Istruzioni esercizio ▸
Rispondi brevemente alle domande, basandoti sul testo sull'ordinanza della Cassazione.
(a) Quale somma veniva richiesta ai contribuenti con la cartella di pagamento?
(b) Quale ufficio aveva revocato i benefici fiscali per la piccola proprietà contadina?
(c) Secondo i giudici che respinsero il ricorso, a quale tasso erano calcolati gli interessi?

Estratto fonte ▸
>>>
Rinviata alle Sezioni Unite la questione della motivazione sugli interessi delle cartelle di pagamento

Motivazione sugli interessi delle cartelle di pagamento: la questione, al centro dei fatti dell'Ordinanza della Corte di Cassazione numero 31960 del 2021, rimandata alle Sezioni Unite.

Rinviata alle Sezioni Unite la questione della motivazione sugli interessi delle cartelle di pagamento

La Corte di Cassazione, con l’Ordinanza n. 31960 del 5 novembre 2021, ha rimesso alle Sezioni Unite la questione della motivazione sugli interessi delle cartelle, sulla quale gli indirizzi di legittimità sono ancora incerti e contraddittori.

Nel caso di specie, i contribuenti impugnavano, dinanzi alla Commissione Tributaria Provinciale la cartella di pagamento, con la quale era stata loro richiesta la somma di Euro 55.343,22, a titolo di imposta di registro, ipotecaria e catastale, nonché di interessi.

Tale credito era stato iscritto a ruolo sulla base di un avviso di liquidazione con cui l’Ufficio del Registro aveva revocato i benefici fiscali per la piccola proprietà contadina, dei quali i contribuenti avevano usufruito in relazione ad un atto di compravendita immobiliare, anch’esso impugnato dai contribuenti con giudizio conclusosi, nonostante l’esito favorevole dei primi due gradi dello stesso, con decisione sfavorevole della Commissione Tributaria Centrale.

Corte di cassazione - Ordinanza numero 31960 del 5 novembre 2021
Il testo dell’Ordinanza della Corte di Cassazione numero 31960 del 5 novembre 2021

La motivazione sugli interessi delle cartelle di pagamento: i fatti dell’Ordinanza n. 31960 del 2021

Il ricorso veniva respinto dal giudice di primo grado, con sentenza poi confermata dalla Commissione Tributaria Regionale, sul rilievo che la cartella impugnata era adeguatamente motivata, anche con riferimento ai pretesi interessi, dovuti per legge e calcolati al tasso legale.

Avverso tale sentenza i contribuenti proponevano infine ricorso per cassazione, deducendo, per quanto di interesse, la violazione degli artt. 3, L. n. 241 del 1991 e 7, L. n. 212 del 2000, stante la nullità della cartella di pagamento priva di adeguata motivazione, in quanto non esplicitava le modalità di calcolo degli interessi richiesti sulla somma dovuta a titolo di imposta. E questo anche considerato, rilevavano i ricorrenti, che l’Amministrazione finanziaria, assumendo la veste di attore, era tenuta a dimostrare l’esistenza dei fatti costitutivi del credito vantato.
<<<
Dati estratti ▸
>>>
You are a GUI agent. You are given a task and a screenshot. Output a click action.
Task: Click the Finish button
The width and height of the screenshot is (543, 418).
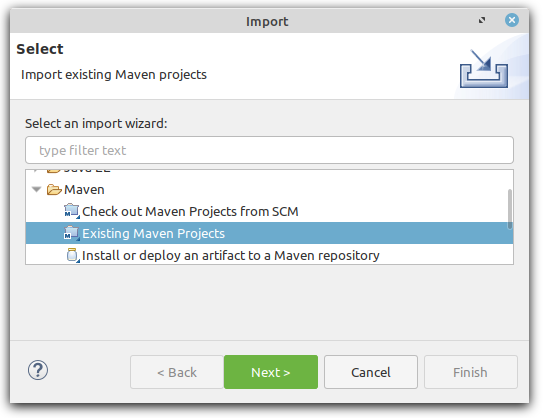(x=471, y=372)
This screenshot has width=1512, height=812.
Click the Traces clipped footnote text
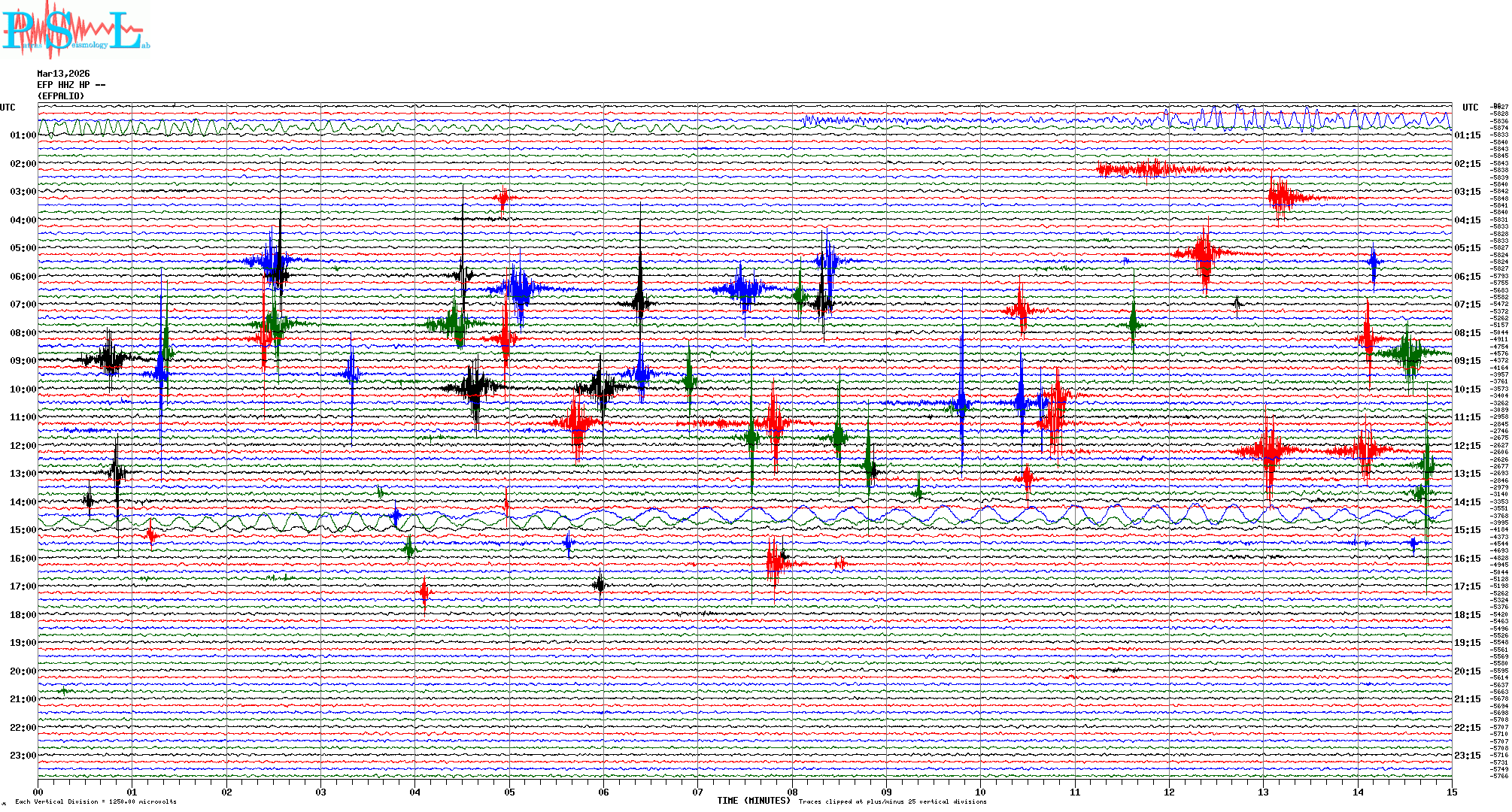click(892, 802)
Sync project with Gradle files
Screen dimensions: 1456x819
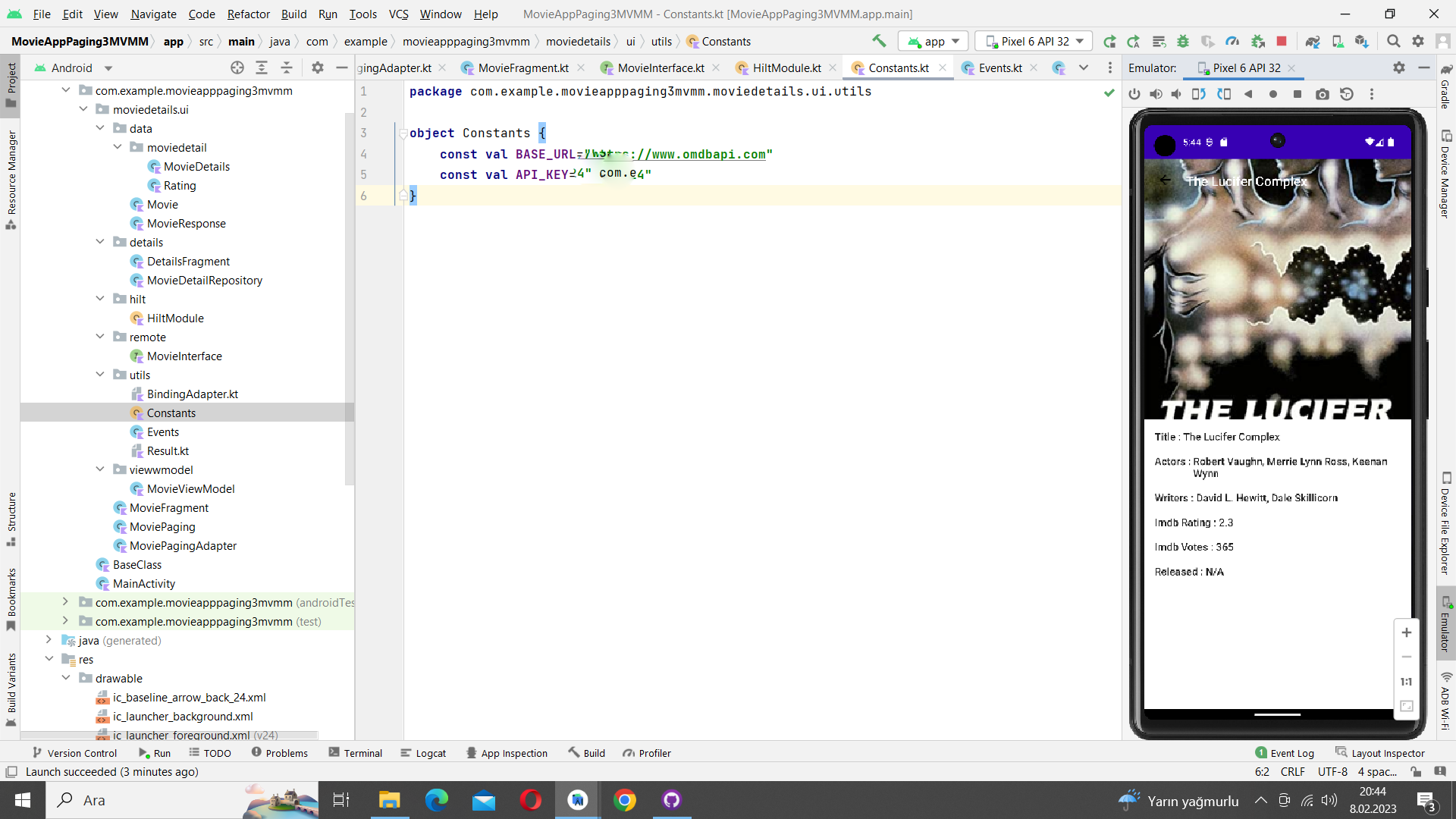coord(1313,41)

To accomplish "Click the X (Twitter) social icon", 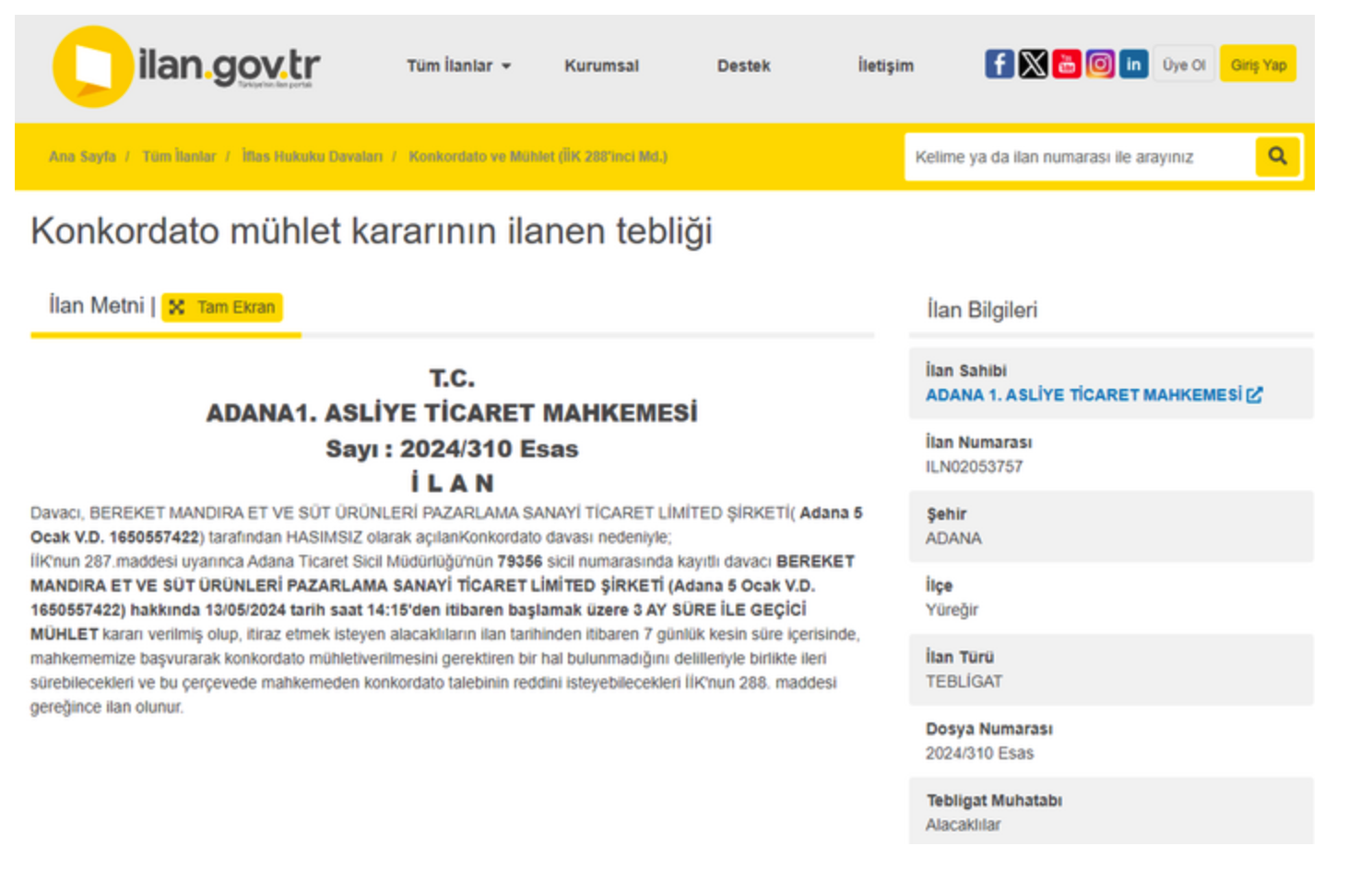I will [1033, 64].
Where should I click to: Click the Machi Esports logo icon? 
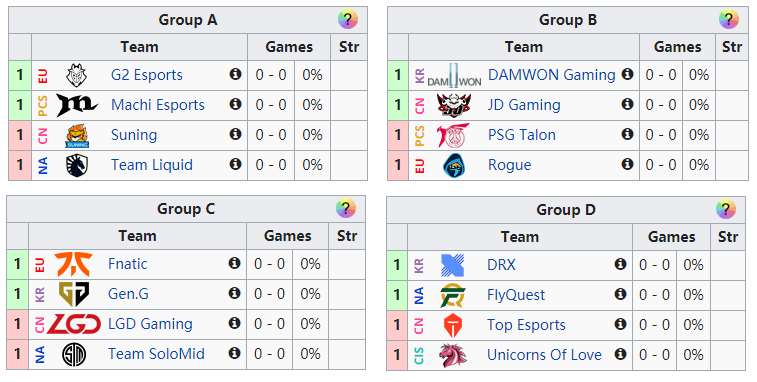point(77,105)

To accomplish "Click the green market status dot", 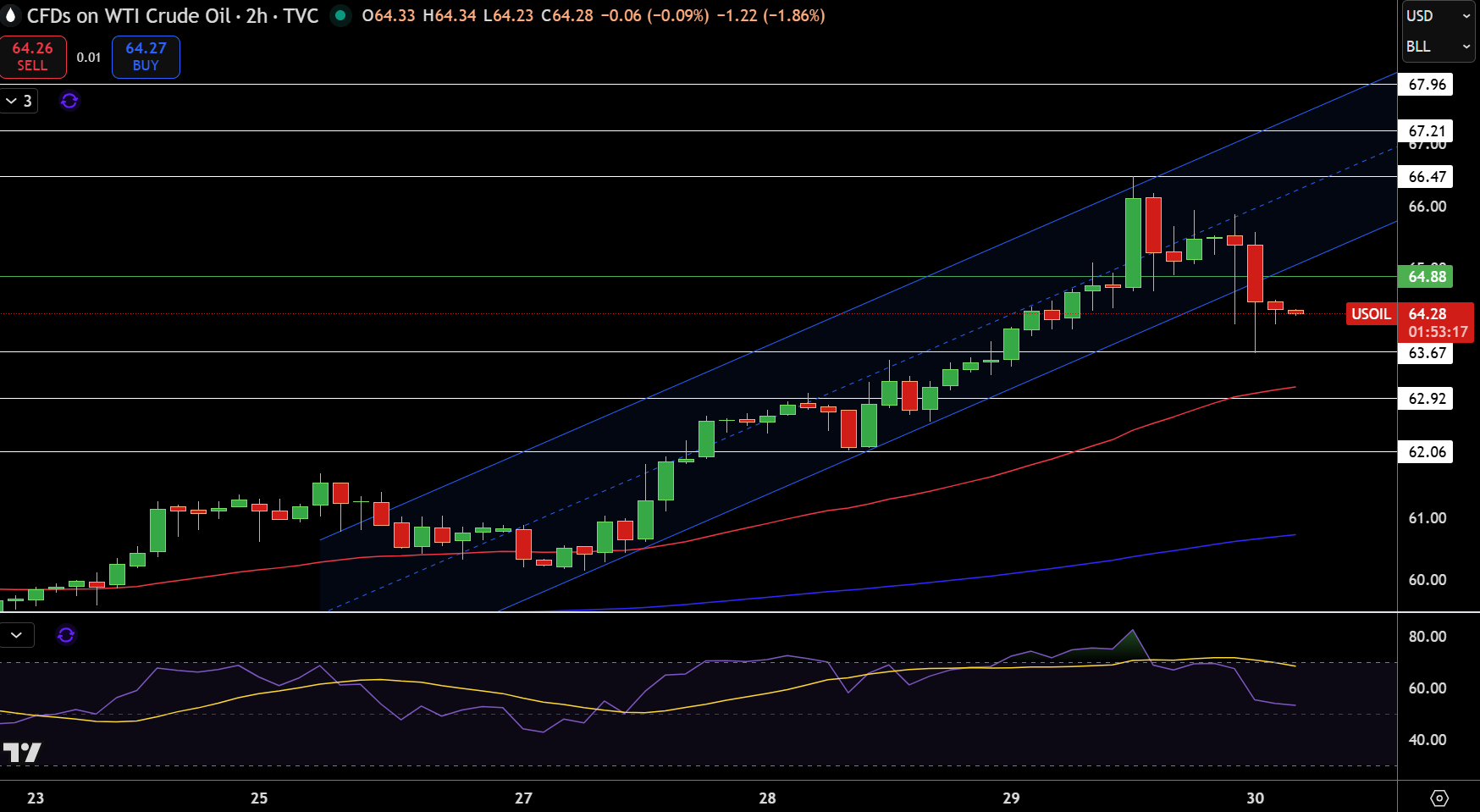I will 340,15.
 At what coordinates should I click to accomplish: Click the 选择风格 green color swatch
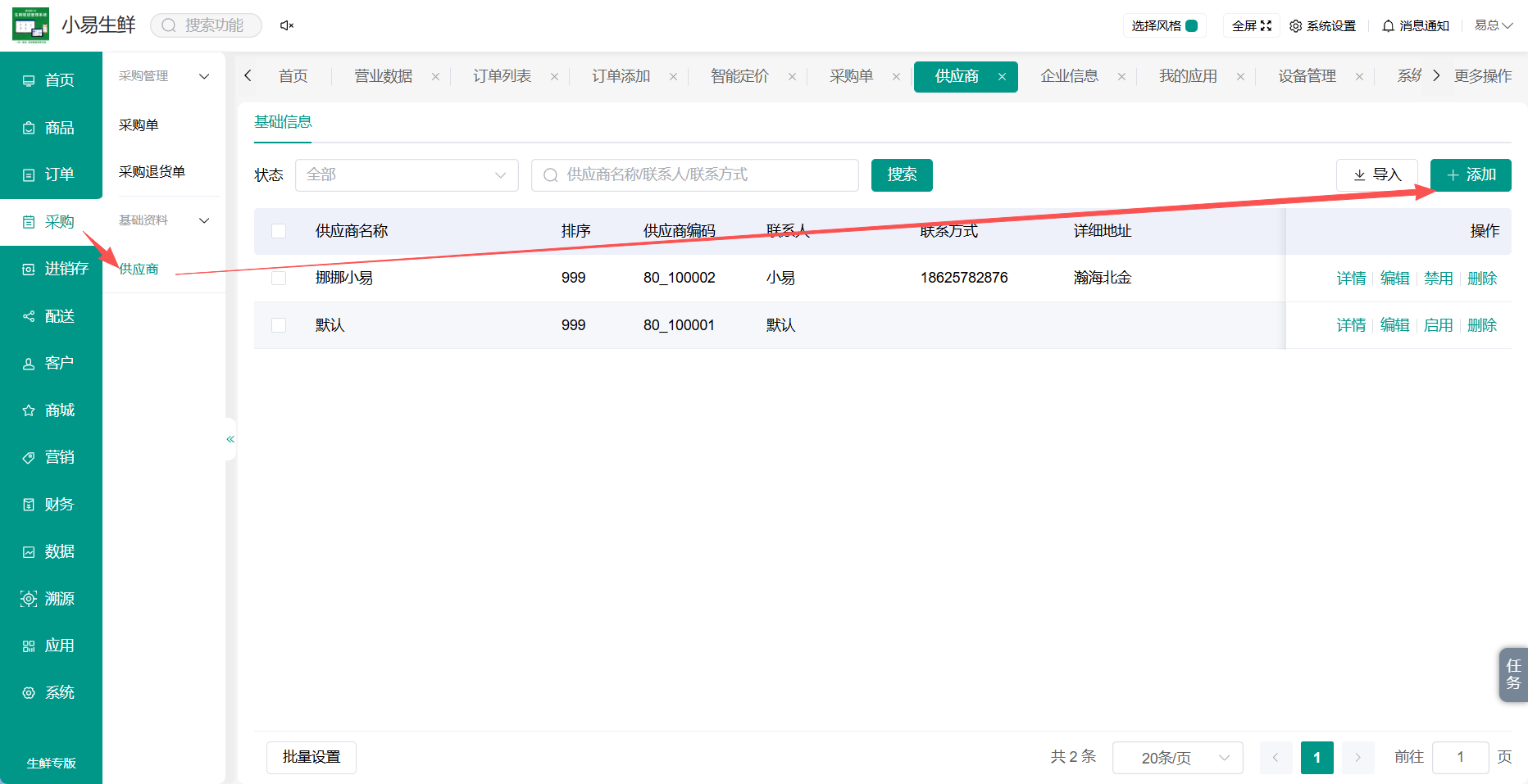(1192, 26)
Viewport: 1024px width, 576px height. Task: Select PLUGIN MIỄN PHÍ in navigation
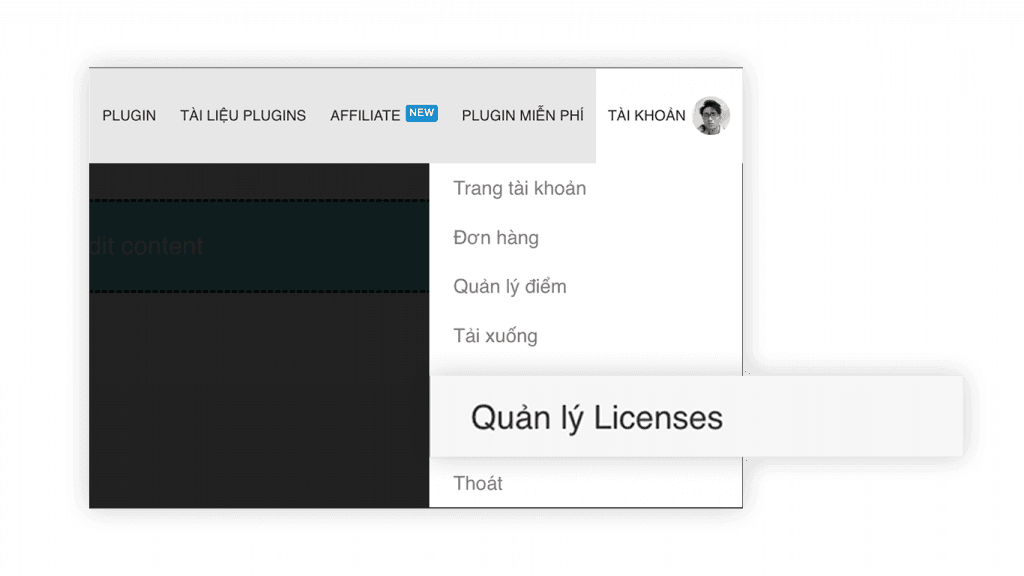[x=522, y=116]
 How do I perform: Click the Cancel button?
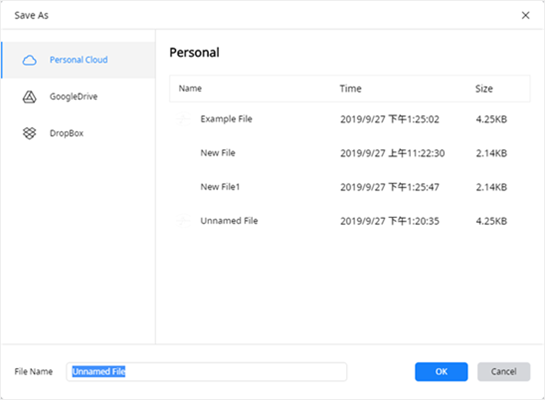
<<<
Soluzione esercizio ▸
(a) Euro 55.343,22.
(b) L'Ufficio del Registro.
(c) Al tasso legale.